### Description of the task
In the passage about Ronald Senungetuk, which program did he found at the University of Alaska Fairbanks?

Ronald Senungetuk ( ; 1933 – January 21, 2020) (last name pronounced Sinuŋituk in Iñupiaq) was an Iñupiaq artist originally from Wales, Alaska, who worked primarily in wood and metal.

Career
Senungetuk was a sculptor and silversmith and was known for his abstractions of animal figures. He attended the Bureau of Indian Affairs school in Sitka before training at the School for American Craftsmen at the Rochester Institute of Technology and received his B.A. in 1960. Senungetuk received a Fulbright Fellowship to study at Statens Håndværks og Kunstindustriskole Oslo, Norway. He and his wife, Turid, an accomplished silversmith, lived in Homer.

Senungetuk taught at the University of Alaska Fairbanks beginning in 1961. He founded their metalsmithing program and served as director of its Native Art Center. During his teaching career he emphasized modern style of jewelry-making, avant-garde conepts, and respect for native traditional imagery. However, Senungetuk preferred not to be identified solely as a native artist, saying "A lot of people will call you an Eskimo artist. I'd rather be an artist who happened to be Inupiat."

### Data excerpts
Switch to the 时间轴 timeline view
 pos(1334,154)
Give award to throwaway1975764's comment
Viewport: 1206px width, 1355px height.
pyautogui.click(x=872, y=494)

### Solved problem
He founded the university's metalsmithing program.